*DATA EXTRACTS*:
· · · ·
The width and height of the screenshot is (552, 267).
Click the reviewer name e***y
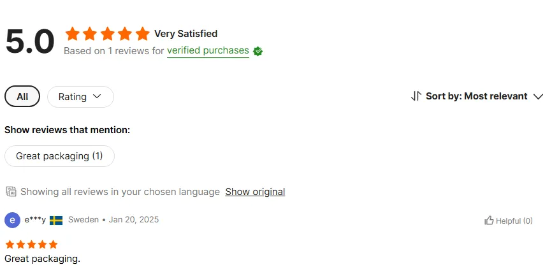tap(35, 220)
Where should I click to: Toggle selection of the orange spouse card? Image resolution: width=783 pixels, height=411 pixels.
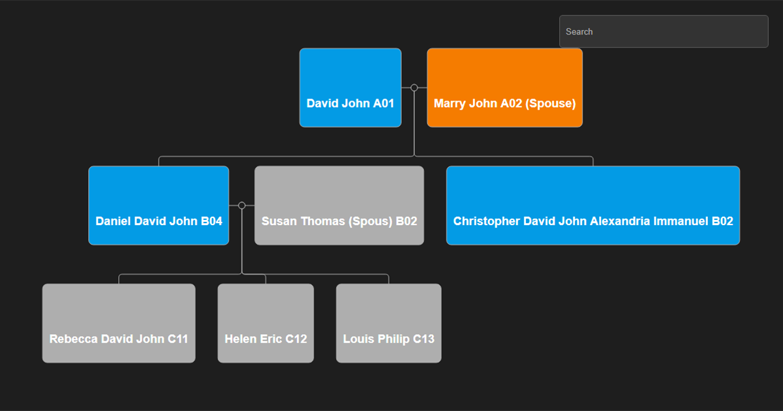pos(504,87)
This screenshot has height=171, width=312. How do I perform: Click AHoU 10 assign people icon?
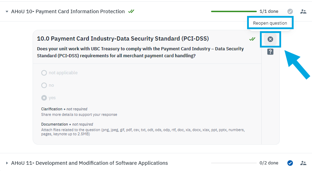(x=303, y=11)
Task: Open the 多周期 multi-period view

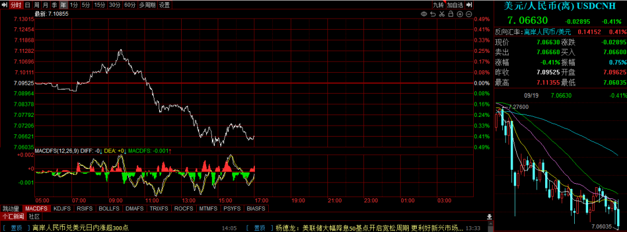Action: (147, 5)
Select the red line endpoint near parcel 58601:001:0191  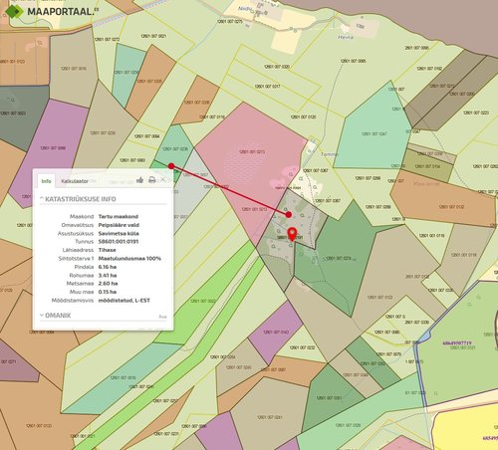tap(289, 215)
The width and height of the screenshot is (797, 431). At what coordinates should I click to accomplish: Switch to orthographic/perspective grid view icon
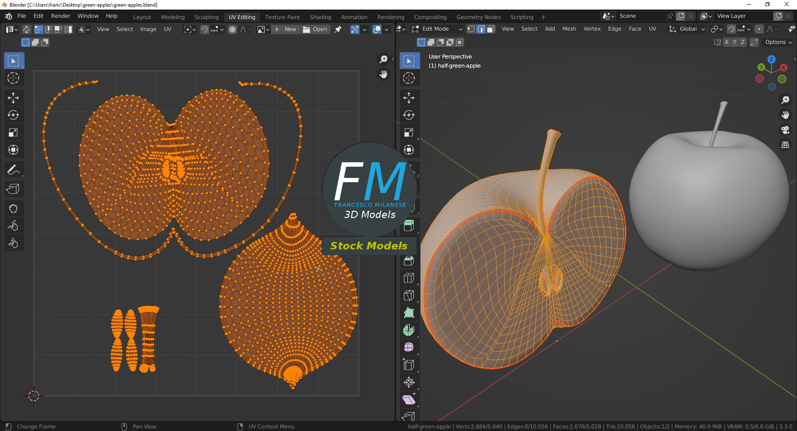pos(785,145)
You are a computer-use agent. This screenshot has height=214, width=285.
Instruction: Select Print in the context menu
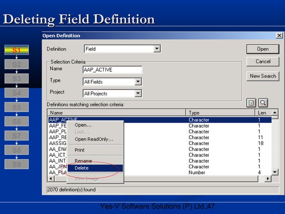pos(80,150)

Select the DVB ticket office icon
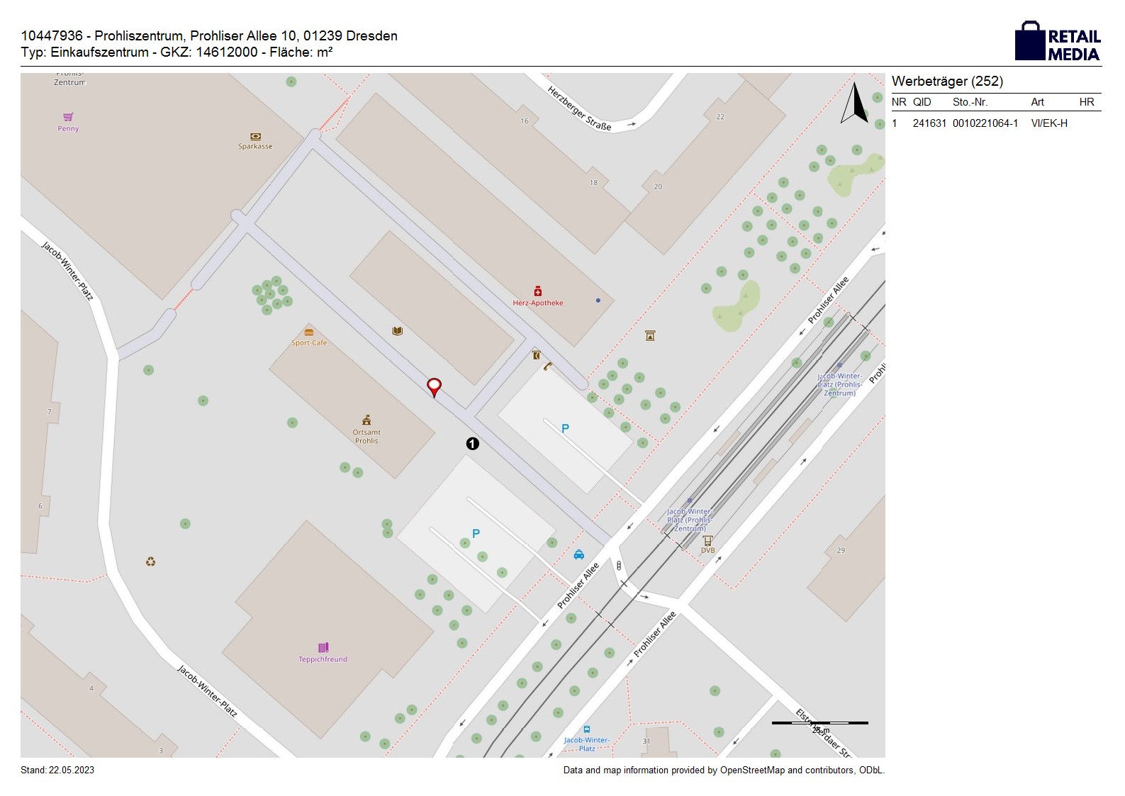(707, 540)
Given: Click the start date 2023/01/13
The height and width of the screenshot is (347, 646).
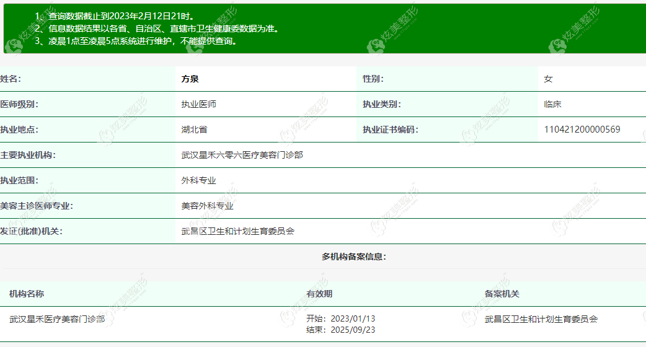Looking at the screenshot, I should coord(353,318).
· · · ·
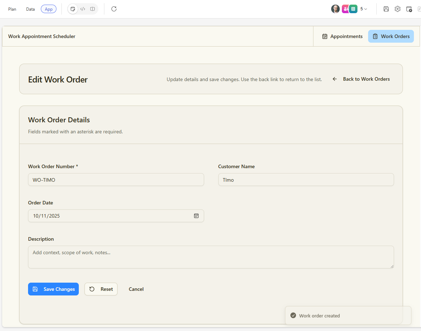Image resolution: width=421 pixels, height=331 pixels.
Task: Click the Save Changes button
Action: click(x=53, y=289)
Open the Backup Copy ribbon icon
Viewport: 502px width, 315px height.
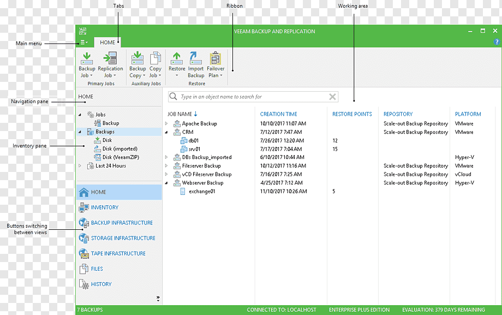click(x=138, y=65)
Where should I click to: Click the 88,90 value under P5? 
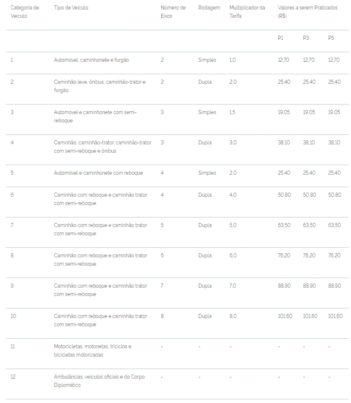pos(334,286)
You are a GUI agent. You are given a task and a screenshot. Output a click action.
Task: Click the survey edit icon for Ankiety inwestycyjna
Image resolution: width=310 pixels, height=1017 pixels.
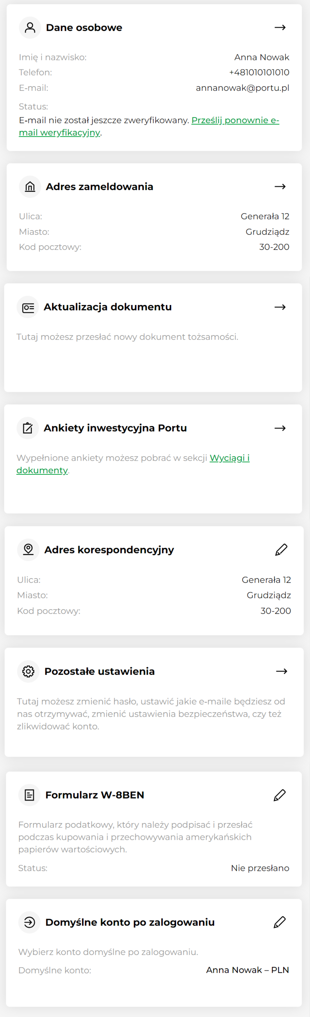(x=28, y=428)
· · · ·
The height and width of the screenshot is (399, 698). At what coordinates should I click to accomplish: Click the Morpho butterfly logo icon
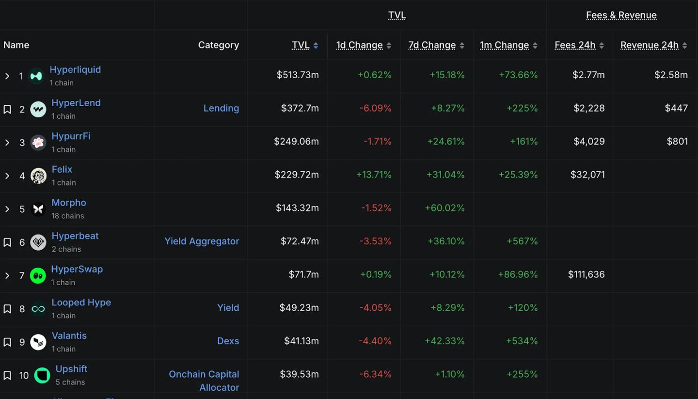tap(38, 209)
· · · ·
Every line that contains the string "agent" should be returned from the data.

You are a computer-use agent. This screenshot has height=214, width=285.
You are a GUI agent. You are given a task and a screenshot. Output a click action.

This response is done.